- THE PROBLEM
Report how many lines of these entries hold the string "color"; reply with the number alone.

- ENTRIES PROVIDED
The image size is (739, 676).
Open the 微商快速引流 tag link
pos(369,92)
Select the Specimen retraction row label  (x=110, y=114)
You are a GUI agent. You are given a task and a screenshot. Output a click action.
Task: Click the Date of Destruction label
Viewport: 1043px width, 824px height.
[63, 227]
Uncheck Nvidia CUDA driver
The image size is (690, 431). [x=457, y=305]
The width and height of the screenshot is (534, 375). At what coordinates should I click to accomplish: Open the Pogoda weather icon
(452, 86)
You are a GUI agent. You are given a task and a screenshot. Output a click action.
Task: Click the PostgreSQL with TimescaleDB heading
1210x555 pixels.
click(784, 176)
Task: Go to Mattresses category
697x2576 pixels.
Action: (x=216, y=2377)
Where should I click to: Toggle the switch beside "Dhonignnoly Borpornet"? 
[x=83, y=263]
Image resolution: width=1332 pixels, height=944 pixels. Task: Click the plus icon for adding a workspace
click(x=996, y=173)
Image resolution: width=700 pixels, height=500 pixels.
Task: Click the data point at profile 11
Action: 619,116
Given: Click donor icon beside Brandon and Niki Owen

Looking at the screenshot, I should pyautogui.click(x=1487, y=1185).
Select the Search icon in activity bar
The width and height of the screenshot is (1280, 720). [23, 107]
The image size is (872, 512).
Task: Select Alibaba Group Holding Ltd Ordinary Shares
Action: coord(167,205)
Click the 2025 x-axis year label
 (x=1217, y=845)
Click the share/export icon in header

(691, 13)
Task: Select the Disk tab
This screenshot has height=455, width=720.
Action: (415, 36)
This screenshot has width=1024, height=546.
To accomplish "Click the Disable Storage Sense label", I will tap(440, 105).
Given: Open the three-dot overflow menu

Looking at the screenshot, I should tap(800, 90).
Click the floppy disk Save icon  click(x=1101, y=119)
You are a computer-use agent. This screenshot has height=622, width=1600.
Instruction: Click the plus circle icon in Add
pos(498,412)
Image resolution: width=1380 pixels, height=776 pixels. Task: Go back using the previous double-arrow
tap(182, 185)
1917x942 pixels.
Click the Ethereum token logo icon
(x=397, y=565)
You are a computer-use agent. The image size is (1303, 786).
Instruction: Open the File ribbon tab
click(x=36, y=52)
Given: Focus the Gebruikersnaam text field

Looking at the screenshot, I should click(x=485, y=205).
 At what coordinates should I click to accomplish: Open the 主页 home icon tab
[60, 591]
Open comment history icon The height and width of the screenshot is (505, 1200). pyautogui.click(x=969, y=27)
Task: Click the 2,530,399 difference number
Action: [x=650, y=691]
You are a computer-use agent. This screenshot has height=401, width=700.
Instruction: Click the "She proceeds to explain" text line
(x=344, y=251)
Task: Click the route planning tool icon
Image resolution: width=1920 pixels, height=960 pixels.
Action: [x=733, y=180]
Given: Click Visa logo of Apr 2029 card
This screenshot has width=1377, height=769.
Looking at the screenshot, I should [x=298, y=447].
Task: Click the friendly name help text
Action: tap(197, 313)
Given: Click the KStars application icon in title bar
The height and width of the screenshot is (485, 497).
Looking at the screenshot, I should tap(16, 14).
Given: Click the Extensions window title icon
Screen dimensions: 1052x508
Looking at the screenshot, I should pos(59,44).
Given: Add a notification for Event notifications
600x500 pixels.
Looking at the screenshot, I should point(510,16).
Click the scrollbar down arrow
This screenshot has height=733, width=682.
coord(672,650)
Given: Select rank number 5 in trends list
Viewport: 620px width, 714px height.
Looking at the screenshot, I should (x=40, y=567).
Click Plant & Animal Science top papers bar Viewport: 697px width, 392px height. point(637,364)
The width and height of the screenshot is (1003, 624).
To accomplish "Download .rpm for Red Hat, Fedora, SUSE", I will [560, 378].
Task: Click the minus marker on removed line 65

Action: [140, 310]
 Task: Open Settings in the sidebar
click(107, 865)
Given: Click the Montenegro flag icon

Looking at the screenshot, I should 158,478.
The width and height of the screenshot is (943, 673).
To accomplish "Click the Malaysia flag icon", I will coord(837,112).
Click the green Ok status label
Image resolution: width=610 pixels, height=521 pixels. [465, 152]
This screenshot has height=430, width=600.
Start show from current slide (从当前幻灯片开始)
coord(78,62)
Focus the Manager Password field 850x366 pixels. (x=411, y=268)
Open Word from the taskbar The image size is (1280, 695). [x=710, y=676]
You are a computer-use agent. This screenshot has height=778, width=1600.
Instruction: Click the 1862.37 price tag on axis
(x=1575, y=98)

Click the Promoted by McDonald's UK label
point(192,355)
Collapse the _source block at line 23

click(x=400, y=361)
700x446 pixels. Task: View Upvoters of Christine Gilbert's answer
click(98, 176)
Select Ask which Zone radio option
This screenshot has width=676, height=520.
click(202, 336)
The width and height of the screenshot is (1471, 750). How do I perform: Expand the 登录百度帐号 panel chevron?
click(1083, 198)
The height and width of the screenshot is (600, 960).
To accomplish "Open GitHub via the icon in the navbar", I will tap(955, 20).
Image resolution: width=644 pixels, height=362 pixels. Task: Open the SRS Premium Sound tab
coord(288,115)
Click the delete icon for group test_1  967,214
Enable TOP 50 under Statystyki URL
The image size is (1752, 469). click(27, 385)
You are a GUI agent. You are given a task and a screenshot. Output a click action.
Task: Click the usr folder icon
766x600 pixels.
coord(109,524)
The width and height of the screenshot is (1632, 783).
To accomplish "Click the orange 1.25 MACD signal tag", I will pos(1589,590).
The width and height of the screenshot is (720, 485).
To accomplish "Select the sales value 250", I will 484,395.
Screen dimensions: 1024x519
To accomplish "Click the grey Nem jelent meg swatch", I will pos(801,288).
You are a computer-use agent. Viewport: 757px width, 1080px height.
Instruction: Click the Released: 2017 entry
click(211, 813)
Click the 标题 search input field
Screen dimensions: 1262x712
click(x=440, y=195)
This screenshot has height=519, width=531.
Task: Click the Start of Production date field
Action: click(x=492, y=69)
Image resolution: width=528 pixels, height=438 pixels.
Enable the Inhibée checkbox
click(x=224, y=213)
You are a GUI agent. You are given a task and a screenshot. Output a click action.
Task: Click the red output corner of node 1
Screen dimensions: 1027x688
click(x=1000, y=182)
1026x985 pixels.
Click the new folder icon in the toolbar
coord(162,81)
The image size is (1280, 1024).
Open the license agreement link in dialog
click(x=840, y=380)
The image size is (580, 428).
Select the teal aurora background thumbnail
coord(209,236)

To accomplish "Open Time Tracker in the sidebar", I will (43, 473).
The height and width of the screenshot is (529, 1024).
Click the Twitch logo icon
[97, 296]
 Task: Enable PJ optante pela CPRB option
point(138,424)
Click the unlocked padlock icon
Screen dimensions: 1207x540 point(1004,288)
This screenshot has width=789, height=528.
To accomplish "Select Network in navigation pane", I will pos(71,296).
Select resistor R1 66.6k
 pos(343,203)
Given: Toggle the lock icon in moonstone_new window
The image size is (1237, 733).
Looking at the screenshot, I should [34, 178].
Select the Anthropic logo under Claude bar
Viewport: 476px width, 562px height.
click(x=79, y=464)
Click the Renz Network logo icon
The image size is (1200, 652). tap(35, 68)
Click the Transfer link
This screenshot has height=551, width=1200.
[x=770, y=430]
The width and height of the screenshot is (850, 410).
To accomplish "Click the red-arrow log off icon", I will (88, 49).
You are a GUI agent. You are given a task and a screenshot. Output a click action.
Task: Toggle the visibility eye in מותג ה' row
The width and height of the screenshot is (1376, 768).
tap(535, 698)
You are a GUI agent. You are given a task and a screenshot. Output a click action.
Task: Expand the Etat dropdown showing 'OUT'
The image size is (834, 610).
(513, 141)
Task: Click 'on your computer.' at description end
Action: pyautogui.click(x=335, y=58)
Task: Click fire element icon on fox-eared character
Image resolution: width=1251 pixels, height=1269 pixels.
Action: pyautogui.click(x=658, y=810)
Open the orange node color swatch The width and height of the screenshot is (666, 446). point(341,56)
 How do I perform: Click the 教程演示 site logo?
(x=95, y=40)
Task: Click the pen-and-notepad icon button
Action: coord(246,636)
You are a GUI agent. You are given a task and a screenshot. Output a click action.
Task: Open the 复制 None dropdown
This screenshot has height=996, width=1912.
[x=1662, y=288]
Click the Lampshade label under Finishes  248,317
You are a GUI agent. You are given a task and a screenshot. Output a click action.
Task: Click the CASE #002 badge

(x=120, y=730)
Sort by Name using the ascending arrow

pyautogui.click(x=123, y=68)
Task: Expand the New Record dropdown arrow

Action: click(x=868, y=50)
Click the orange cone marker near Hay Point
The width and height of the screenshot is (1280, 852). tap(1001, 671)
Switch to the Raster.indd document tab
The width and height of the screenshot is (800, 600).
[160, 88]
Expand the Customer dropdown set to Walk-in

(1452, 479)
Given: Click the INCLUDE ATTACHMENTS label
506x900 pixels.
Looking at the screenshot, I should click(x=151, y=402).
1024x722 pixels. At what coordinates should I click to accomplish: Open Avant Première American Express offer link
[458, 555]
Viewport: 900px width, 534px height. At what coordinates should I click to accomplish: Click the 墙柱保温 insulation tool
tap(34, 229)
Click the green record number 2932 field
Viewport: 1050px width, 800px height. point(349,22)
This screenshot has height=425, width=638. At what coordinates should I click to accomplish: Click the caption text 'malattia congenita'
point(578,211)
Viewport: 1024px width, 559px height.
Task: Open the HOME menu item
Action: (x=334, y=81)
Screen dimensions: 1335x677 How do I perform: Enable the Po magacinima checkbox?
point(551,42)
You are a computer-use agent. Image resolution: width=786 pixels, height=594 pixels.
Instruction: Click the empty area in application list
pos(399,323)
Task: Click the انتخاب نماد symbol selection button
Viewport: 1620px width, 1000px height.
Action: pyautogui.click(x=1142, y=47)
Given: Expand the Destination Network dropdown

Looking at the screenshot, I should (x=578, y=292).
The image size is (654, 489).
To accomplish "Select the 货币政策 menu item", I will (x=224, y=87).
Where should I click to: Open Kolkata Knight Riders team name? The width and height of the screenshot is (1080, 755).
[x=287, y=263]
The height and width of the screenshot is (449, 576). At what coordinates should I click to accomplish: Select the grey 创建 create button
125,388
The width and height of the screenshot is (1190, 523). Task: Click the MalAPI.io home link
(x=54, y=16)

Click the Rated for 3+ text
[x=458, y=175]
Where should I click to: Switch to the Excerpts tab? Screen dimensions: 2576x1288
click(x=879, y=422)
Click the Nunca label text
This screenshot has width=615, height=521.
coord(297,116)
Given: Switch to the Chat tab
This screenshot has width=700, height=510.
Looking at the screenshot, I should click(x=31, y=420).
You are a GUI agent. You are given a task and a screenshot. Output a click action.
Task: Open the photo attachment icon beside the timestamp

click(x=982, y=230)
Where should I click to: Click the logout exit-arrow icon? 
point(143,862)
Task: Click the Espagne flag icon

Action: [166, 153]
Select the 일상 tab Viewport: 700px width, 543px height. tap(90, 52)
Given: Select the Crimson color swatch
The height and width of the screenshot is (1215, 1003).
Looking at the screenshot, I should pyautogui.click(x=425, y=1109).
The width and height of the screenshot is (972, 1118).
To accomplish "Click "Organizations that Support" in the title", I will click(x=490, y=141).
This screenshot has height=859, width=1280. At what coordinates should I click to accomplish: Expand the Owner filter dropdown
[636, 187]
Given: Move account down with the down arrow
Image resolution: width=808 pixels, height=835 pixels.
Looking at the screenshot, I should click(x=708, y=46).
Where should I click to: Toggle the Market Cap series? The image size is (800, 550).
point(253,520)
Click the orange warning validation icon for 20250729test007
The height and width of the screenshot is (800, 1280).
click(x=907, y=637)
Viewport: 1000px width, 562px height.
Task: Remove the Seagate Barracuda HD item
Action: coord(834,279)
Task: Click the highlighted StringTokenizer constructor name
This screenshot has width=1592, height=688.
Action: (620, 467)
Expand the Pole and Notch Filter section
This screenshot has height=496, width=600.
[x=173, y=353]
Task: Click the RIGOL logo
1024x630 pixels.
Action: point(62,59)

- COMPLETED TASK
2